About this task
Scan the entries line by line and return those with "computer".

[Exercise input Boundary: Start]

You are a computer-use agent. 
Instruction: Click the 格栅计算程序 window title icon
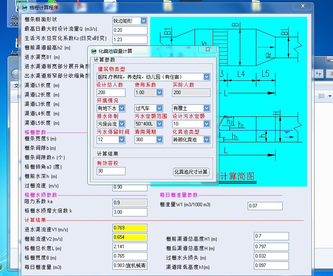click(x=25, y=8)

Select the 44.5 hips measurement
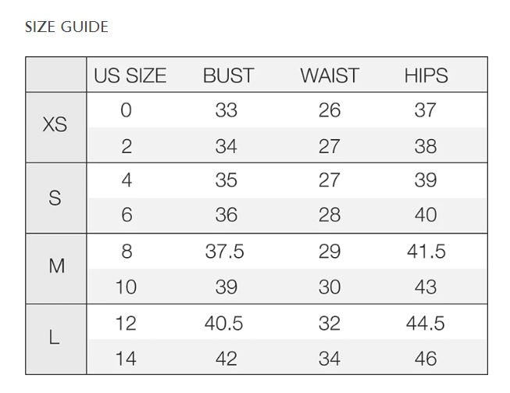426,323
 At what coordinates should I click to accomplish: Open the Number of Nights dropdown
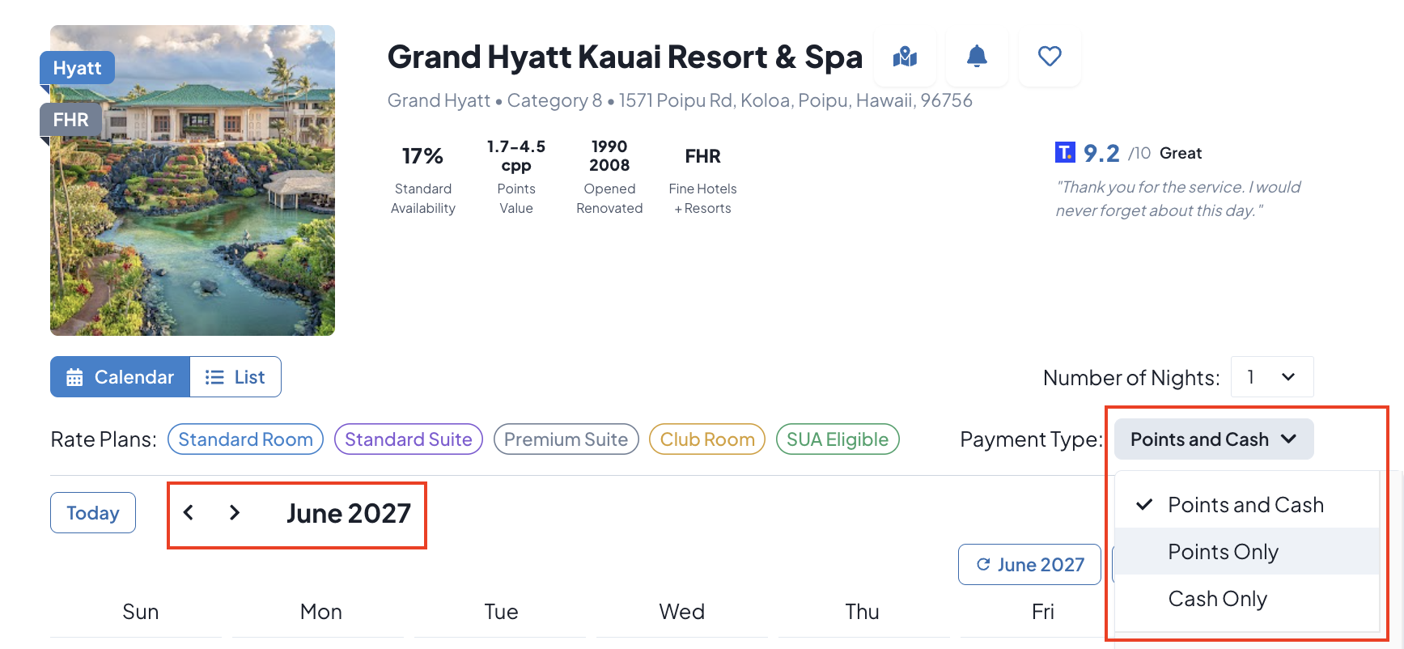click(1272, 377)
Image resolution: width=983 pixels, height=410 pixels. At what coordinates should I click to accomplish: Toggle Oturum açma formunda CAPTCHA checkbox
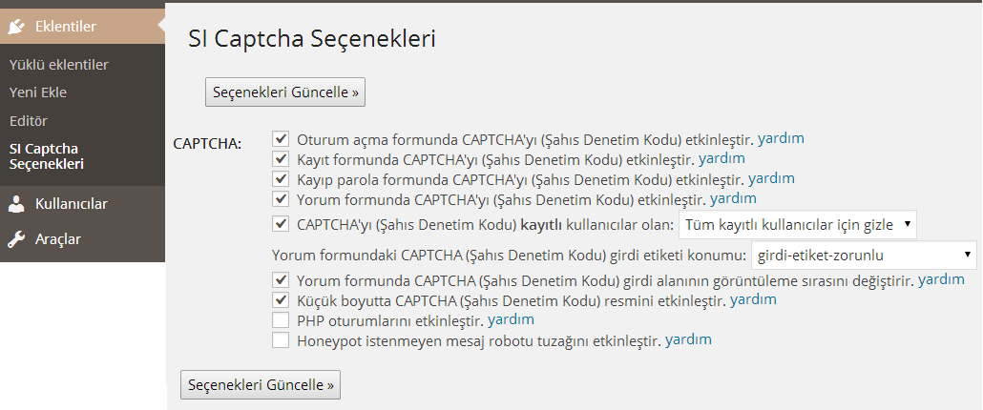[x=281, y=139]
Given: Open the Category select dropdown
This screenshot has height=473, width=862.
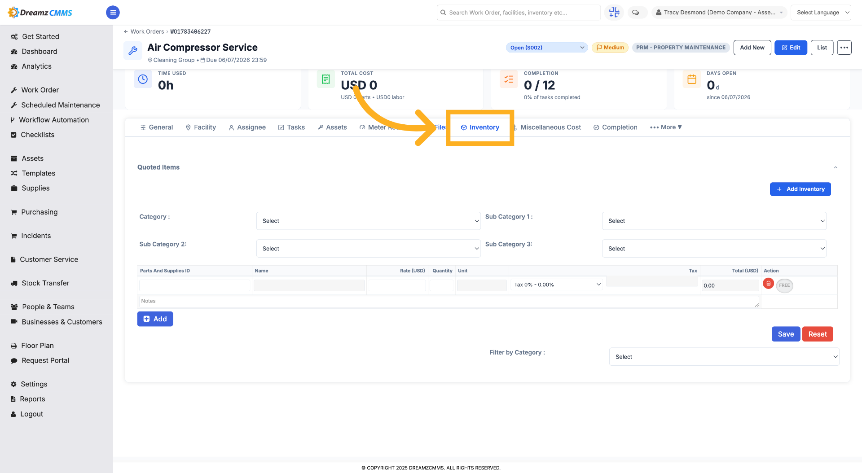Looking at the screenshot, I should (368, 221).
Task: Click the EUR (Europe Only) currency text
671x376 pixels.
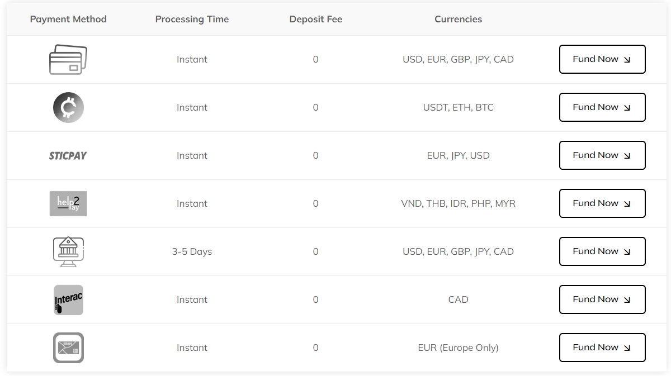Action: [x=458, y=347]
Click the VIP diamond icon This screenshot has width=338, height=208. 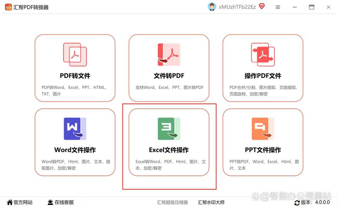(261, 7)
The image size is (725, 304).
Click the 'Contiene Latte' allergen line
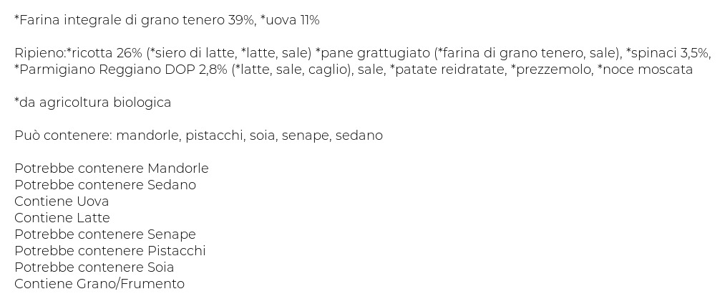(x=62, y=218)

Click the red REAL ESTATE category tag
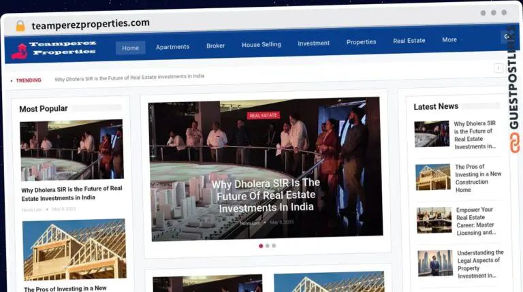click(x=263, y=115)
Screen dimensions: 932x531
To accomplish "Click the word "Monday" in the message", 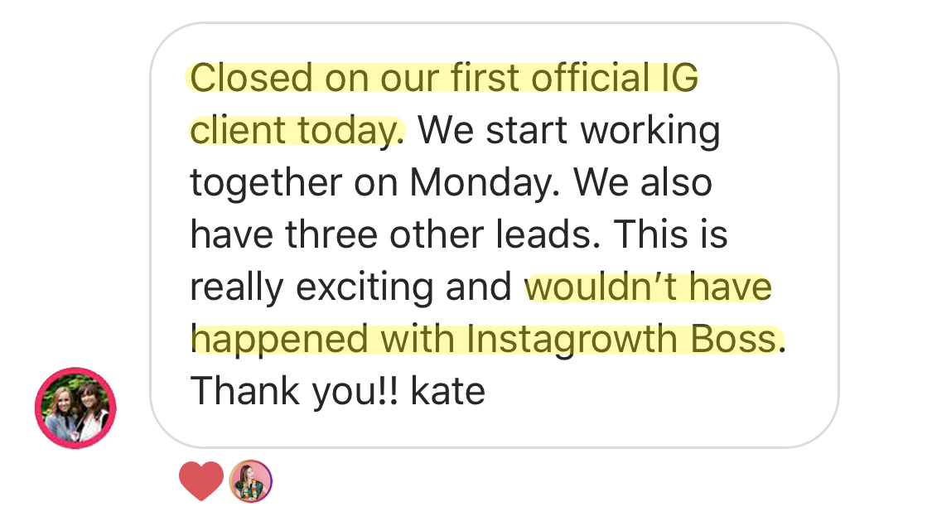I will click(x=480, y=183).
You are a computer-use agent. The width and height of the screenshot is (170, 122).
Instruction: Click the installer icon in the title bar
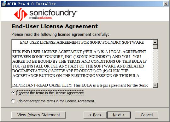[x=4, y=4]
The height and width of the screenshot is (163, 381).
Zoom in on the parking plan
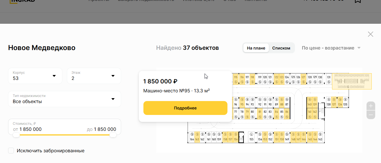[371, 106]
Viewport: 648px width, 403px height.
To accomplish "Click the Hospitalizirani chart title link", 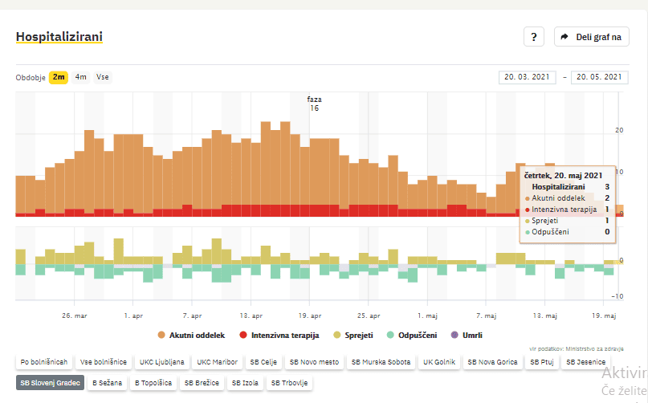I will tap(59, 37).
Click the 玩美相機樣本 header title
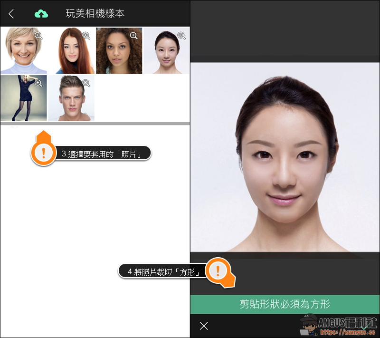380x338 pixels. coord(95,14)
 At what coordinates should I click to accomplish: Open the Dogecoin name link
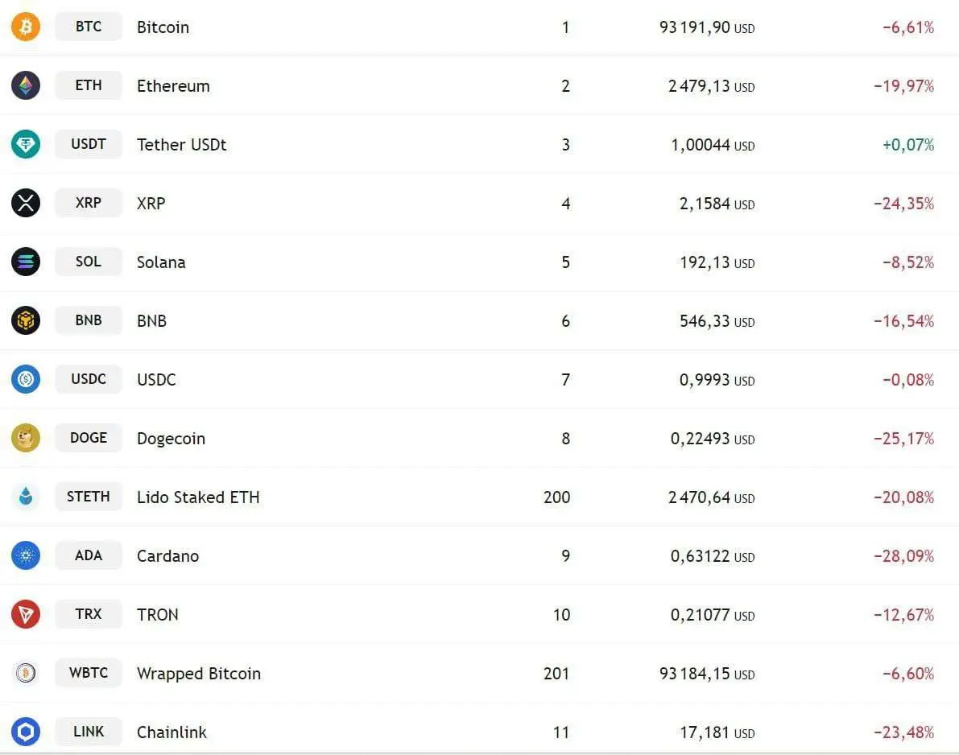(172, 439)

[Exercise input Boundary: End]

Written answer
You are a computer-use agent. 
You are a computer-use agent. The width and height of the screenshot is (170, 122).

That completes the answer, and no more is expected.